I get like this when I’m tipsy. I get deep and sad and philosophical and people don’t like it. I can tell because they distance themselves a bit as soon as it starts. Their eyes glaze over like I’ve become a maths teacher and they’re the mischievous kid in the back row. I used to be that mischievous kid, so I should know.

“God you’re a light one, aren’t you?” she says.

She’s laughing at me and watching me stare into space, “I’ve had boyfriends get less deep than this, and less quickly.”

“I’m serious,” I say.

“Sick of this?” she says, raising a glass, “Not in a billion years.”

I hate her then. For all of two seconds.

We sit in silence for a while and she slurps her drink and her eyes go prowling around the room, looking for some new prey to prowl on out in the jungle.

“What I don’t get,” she asks after a minute, “Is why you came out at all if you don’t feel like dancing?”

“None of your business.”

“The world’s my business.”

“How’s that?”

“I’m living in it, aren’t I?”

“Well it’s nothing,” I say, “It’s personal, it’s a… crisis I’m having.”

She leans in close.

“I do love a crisis,” she says.

“Lay off it,” I say.

“Does it involve a girl?”

“So what if it does?”

“Ooooooooh.”

“You’re terrible.”

“Tell me the whole thing in juicy little tidbits so I can trawl over it to my heart’s content,” she says.

“No,” I say.

“Oh please?”

“No.”

“Oh, pleeease?”

“No.”

“Oh p- ”

“Look, I just want to escape my life,” I say.

That sounds cryptic as hell and she’s looking at me like I’m James Bond 007, and I have a revolver under my shirt and the whole Soviet Army is chasing me into the Alps.

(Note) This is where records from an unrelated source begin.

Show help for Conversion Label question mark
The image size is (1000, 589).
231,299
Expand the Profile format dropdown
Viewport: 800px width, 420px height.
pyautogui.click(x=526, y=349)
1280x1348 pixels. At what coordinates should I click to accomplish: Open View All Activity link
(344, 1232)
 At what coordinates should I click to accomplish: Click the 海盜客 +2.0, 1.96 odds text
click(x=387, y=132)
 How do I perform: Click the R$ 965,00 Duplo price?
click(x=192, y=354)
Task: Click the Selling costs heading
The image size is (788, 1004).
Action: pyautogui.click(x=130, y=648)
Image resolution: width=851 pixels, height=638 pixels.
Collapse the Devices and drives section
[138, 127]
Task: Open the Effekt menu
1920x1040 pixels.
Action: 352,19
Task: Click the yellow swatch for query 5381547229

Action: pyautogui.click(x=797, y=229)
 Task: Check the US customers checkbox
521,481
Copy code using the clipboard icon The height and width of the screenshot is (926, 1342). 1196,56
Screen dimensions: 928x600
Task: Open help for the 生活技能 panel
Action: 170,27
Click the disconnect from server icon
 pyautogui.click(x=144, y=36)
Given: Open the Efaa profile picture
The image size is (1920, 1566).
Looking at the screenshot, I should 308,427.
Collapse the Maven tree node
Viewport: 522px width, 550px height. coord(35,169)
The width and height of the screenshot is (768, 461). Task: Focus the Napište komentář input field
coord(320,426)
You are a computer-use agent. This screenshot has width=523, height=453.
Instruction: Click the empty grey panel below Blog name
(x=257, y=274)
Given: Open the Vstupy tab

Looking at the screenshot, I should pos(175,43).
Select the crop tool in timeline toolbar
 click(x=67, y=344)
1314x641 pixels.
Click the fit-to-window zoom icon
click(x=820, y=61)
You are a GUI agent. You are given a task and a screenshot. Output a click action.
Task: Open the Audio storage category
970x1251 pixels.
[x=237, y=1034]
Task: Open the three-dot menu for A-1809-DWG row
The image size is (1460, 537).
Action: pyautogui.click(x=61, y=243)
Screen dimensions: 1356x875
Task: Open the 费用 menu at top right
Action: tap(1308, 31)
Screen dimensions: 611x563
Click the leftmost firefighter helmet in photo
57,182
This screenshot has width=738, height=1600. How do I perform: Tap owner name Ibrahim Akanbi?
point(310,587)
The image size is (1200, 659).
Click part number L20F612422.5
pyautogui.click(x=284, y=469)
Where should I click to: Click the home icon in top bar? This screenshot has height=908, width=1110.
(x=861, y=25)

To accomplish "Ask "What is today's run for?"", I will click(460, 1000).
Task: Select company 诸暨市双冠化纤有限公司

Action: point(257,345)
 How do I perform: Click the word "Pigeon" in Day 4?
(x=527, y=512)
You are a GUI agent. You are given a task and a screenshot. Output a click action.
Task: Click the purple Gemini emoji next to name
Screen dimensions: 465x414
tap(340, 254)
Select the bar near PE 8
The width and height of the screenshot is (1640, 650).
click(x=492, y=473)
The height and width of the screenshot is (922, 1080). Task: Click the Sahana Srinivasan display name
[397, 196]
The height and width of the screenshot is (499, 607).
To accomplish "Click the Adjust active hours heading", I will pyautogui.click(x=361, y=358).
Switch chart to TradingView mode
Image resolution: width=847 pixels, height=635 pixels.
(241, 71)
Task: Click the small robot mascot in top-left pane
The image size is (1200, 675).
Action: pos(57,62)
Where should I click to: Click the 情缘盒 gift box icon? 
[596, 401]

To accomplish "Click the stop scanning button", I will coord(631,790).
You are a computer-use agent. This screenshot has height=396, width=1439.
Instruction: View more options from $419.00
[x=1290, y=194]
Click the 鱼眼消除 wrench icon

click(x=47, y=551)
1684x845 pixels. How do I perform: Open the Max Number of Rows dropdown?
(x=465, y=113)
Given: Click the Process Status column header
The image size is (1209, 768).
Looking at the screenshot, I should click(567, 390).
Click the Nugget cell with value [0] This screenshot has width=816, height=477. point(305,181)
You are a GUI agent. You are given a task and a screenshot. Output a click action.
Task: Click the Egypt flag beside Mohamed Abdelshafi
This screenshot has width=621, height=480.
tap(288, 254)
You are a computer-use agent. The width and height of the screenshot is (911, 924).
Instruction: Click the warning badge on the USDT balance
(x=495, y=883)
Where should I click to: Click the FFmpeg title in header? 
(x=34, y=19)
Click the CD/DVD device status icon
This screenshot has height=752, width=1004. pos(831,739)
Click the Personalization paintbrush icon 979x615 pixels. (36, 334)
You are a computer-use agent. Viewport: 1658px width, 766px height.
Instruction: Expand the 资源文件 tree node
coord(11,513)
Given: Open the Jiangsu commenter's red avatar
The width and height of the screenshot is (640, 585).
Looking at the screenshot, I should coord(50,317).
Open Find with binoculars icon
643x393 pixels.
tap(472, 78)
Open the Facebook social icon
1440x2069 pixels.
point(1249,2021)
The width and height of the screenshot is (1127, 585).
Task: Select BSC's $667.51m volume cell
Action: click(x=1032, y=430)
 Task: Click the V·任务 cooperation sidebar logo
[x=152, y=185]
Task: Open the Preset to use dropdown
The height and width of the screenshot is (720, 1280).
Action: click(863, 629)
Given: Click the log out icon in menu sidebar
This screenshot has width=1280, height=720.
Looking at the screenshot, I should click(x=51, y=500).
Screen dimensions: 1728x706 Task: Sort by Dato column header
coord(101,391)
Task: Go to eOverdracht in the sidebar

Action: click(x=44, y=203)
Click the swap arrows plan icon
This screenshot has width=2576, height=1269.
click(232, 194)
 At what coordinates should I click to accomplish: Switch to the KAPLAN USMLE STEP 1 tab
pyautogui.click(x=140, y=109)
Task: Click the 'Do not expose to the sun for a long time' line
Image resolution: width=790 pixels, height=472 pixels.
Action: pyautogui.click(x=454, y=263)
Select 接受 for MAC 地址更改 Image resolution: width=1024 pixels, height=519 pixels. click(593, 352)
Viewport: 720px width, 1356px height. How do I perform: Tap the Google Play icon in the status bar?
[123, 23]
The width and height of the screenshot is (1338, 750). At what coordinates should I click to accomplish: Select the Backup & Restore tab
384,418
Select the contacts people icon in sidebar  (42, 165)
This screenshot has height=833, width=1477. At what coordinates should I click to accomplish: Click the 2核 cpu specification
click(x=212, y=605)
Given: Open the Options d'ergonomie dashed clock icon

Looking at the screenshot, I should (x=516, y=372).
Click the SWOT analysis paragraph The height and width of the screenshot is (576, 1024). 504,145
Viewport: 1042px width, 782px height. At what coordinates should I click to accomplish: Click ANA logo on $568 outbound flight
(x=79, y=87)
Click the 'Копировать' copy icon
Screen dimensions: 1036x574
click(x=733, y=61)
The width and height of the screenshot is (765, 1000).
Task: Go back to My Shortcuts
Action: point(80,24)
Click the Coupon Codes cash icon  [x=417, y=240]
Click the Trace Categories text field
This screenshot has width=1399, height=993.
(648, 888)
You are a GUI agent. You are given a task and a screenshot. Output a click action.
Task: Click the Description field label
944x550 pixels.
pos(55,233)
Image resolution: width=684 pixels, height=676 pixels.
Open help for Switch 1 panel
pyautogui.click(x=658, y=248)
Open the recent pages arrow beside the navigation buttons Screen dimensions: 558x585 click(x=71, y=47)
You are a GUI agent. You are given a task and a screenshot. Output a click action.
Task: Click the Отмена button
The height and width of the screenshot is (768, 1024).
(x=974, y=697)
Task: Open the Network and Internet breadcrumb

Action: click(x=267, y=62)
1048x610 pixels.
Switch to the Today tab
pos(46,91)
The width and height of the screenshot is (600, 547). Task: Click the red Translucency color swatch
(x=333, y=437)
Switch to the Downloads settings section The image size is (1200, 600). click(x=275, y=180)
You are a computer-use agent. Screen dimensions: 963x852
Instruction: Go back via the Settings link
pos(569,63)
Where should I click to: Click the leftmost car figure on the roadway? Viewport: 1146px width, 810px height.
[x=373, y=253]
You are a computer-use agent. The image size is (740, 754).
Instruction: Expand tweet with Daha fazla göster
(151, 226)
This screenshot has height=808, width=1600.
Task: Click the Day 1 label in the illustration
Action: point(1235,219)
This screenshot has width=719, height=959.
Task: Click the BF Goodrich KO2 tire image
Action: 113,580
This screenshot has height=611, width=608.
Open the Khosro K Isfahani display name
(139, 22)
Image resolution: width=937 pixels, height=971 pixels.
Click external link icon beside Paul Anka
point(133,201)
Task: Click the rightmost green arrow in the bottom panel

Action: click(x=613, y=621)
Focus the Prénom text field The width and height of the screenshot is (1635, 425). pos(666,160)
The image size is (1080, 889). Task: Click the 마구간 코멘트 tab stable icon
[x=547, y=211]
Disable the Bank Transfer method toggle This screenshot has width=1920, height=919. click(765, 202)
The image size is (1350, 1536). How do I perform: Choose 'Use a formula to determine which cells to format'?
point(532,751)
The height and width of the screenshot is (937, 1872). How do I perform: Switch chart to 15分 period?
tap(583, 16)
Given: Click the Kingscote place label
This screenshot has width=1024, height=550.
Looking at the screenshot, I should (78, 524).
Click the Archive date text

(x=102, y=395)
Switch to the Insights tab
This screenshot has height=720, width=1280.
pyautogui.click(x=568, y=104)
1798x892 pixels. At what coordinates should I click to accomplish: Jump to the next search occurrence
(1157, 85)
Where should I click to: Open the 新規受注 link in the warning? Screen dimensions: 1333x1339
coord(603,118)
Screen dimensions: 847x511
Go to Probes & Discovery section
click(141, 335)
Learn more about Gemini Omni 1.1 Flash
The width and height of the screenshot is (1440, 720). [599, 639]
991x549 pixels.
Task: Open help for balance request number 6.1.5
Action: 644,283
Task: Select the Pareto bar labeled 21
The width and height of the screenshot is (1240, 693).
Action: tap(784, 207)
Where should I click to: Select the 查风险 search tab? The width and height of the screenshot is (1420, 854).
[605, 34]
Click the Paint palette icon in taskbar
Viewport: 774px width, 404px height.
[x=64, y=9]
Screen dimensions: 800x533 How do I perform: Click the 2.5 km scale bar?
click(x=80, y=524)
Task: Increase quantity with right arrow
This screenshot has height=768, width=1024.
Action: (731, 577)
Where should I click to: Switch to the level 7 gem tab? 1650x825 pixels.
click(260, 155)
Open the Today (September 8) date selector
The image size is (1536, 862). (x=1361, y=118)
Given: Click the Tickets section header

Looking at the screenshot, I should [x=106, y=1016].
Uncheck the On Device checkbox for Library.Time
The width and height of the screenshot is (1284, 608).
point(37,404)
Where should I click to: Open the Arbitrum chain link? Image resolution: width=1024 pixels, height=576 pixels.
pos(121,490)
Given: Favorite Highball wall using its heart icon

I wish.

“What kind of… things?” she asks.

She’s tensed on the edge of her seat and I’m scared she’ll leap onto me or something.

“I’m not telling you anything,” I say.

“You’re no fun tonight, you know that? I could be out here with anyone but instead I’m out here with you. And you’re no fun at all.”

“Sure,” I say.

We sit in silence for a while, and I’m watching the drunk people sway and dance and gyrate. Kalie is watching me, closely. After a while she starts pouting. She’s pouting so hard that I’m scared she’ll break her bottom lip by bending it so much.

“Stop that,” I say.

“Not until the prince tells me the matter,” she says.

“Look, look. I’ll tell you,” I say, “But I don’t know why you care so much anyway. I barely know you as it is.”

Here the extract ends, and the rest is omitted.